Apple Turnover Bread Pudding with Maple Cream Sauce
Author: Natasha Steinberg
Recipe Type: Dessert
Prep Time:
Cook Time:
Total Time:
Try this rustic and comforting take on seasonal ingredients like apples and maple syrup.
Ingredients
For Apple Turnover Bread Pudding
120 ml (1/2 cup) apple cider
1 cinnamon stick
1 tsp whole allspice berries
2 whole cloves
100 g (1 cup) dried apples, roughly chopped
28 g (2 Tbsp.) butter
2 Rome, Gala, or Fuji apples, peeled, cored, and cut into large chunks
1 tsp. ground cinnamon, divided
480 ml (2 cups) half-and-half
5 egg yolks
130 g (2/3 cup packed) dark brown sugar
60 ml (1/4 cup) pure maple syrup
1 Tbsp. pure vanilla extract
¼ tsp. ground cloves
⅛ tsp. cardamom
1 tsp. kosher salt
455 g (1 lb) brioche (stale or toasted), chopped in large dice
For Maple Cream Sauce
120 ml (1/2 cup) pure maple syrup
42 g (3 Tbsp.) butter
120 ml (1/2 cup) heavy cream
⅛ tsp. ground cloves pinch cardamom
Instructions
In a small saucepan set over low heat, combine cider, cinnamon stick, allspice berries, and whole cloves and bring to a simmer. Continue simmering for a few minutes then remove from heat and let stand 5-10 minutes. Strain cider to remove spices and combine with dried apples in a small bowl. Let soak for 45 minutes.
Heat oven to 325 degrees F and position rack in the middle of the oven. Grease a 2-quart baking dish and set aside.
Sprinkle ½ tsp. ground cinnamon over apples and toss to distribute. Heat butter in a large pan over medium-high heat. When foaming subsides, add apples and cook until slightly golden and just beginning to soften, about 5 minutes.
In a medium bowl, whisk together half-and-half, yolks, brown sugar, syrup, vanilla, ½ tsp. ground cinnamon, ground cloves, cardamom, and salt until smooth. (Feel free to adjust the spices to taste.)
Place bread, cooked apples, and soaked apples (including any additional liquid) in a large bowl and toss. Pour half-and-half mixture over the bread mixture and toss until bread is evenly coated.

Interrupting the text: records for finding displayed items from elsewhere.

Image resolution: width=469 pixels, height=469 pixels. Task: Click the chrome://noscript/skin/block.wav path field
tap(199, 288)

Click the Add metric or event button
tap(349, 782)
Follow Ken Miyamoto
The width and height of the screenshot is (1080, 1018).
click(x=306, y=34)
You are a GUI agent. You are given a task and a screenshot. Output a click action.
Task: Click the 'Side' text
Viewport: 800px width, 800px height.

Let soak for 15 minutes, tossing one more time in between. Transfer to prepared baking dish.
In a small saucepan, combine the syrup and butter and bring to a boil. Continue cooking until slightly thickened. Carefully whisk in the cream and cook until it just comes to a boil. Stir in the ground cloves and cardamom. (Again, feel free to adjust the spices to taste.)

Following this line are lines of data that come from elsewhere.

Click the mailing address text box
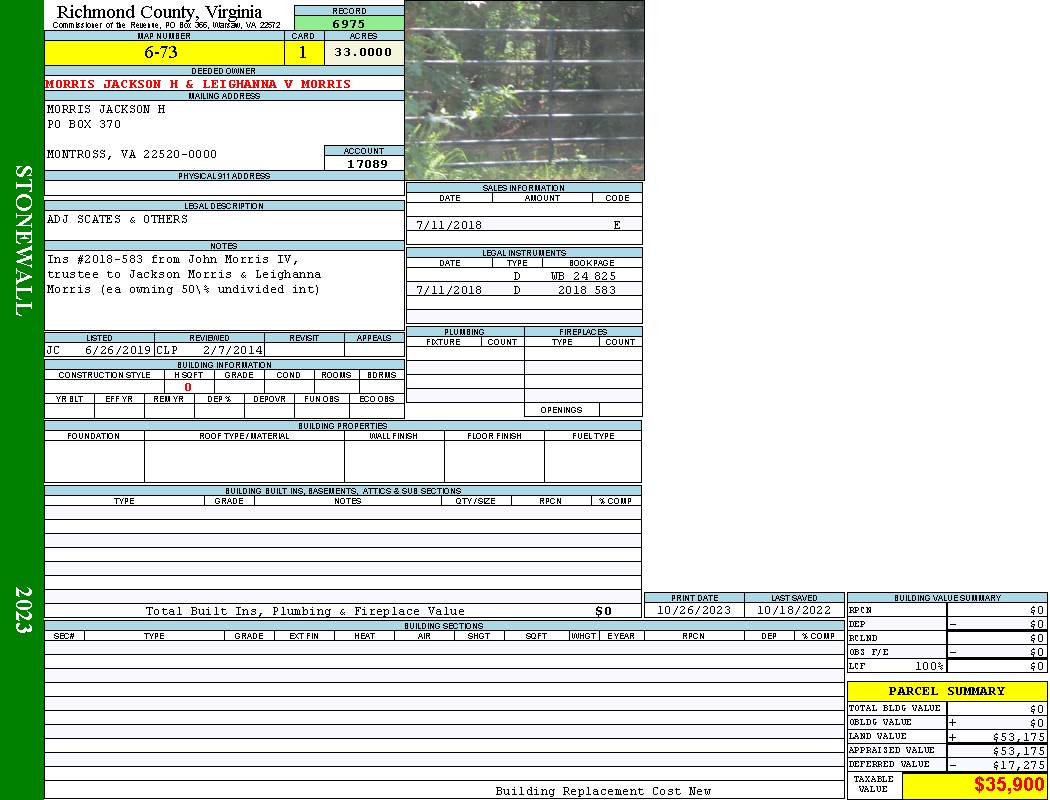pos(185,130)
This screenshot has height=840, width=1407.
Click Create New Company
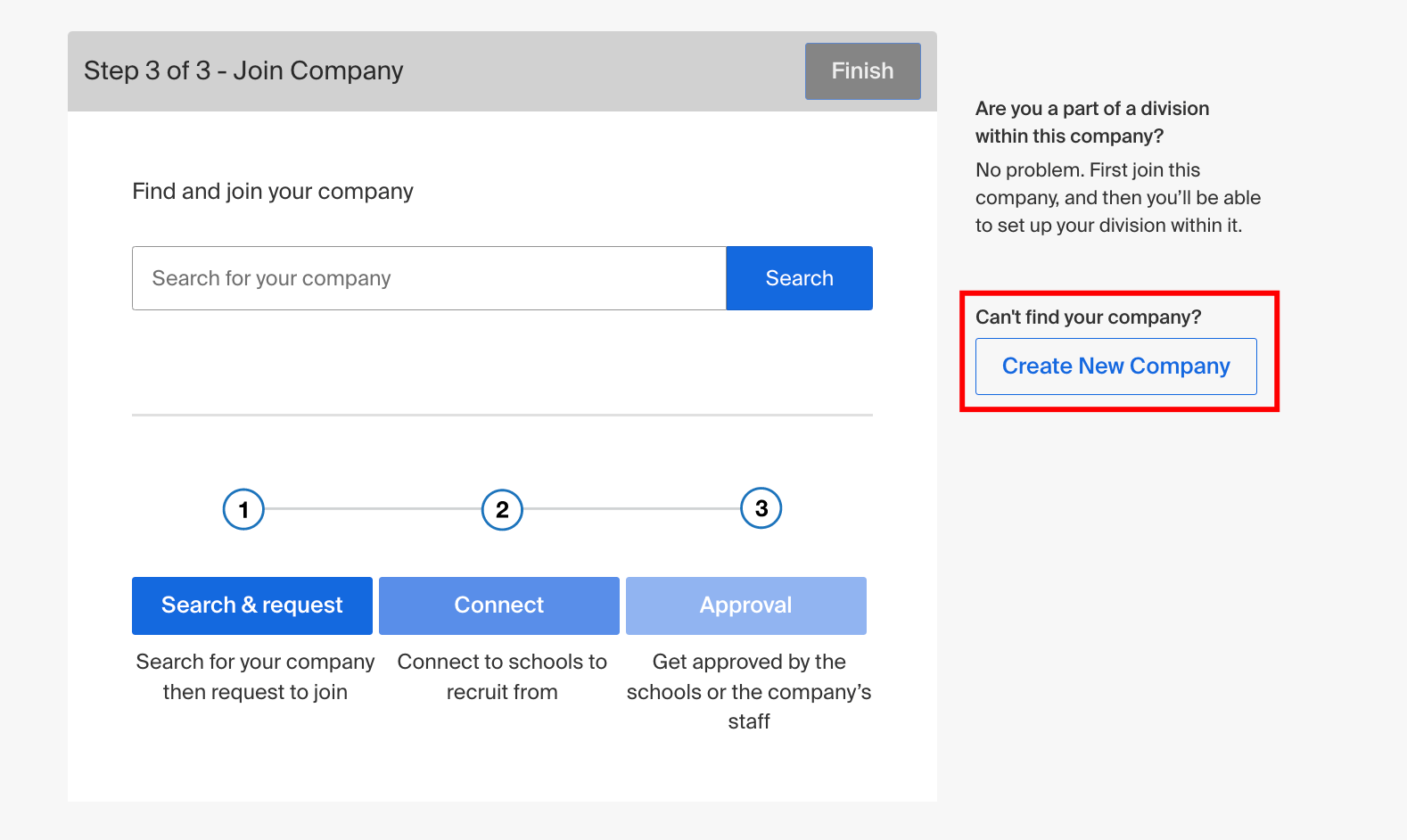click(1115, 366)
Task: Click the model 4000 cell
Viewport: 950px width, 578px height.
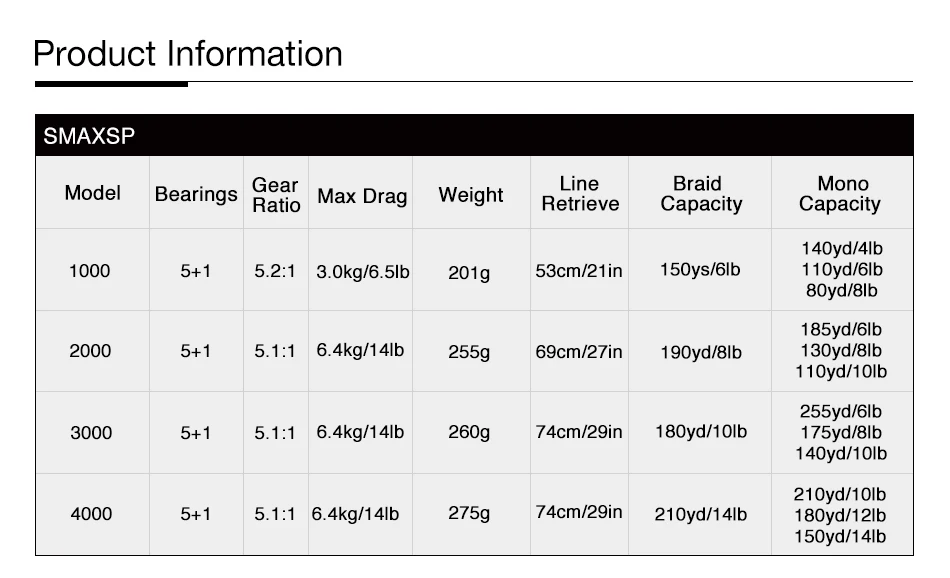Action: click(x=93, y=514)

Pour 60 ml (1/4 cup) evenly overtop the bread pudding. Reserve the remaining sauce to use when serving the bread pudding.

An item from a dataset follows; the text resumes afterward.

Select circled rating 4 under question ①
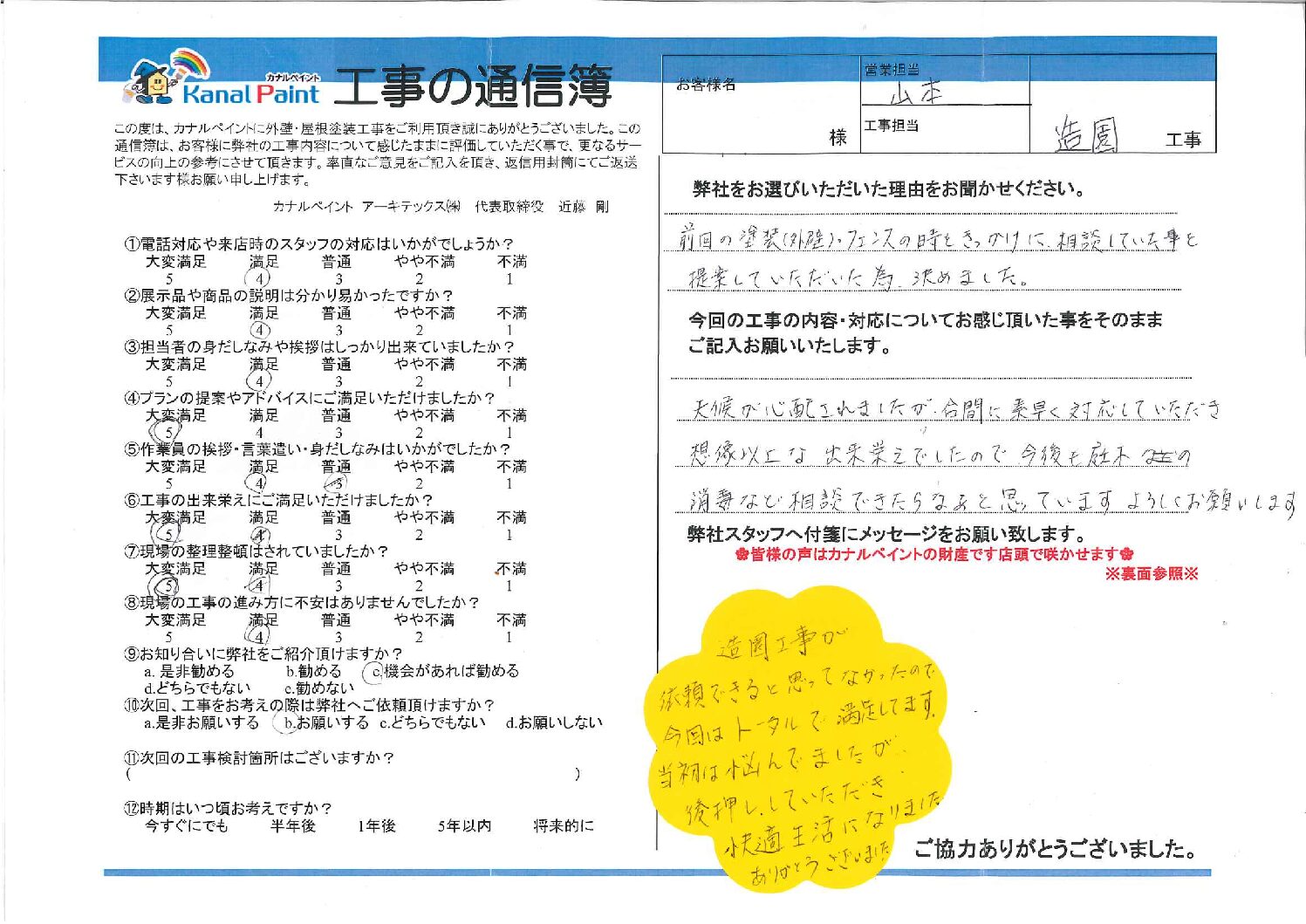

Bake the bread pudding for 45-50 minutes, until the top is golden and toasted and the custard is set. Let cool 5 minutes before serving.
Garnish with Maple Cream Sauce and Spiced Apple Cider Caramel Sauce.
Bread pudding can be assembled one day ahead and stored in the refrigerator. After baked, it will keep covered in the refrigerator for a couple of days.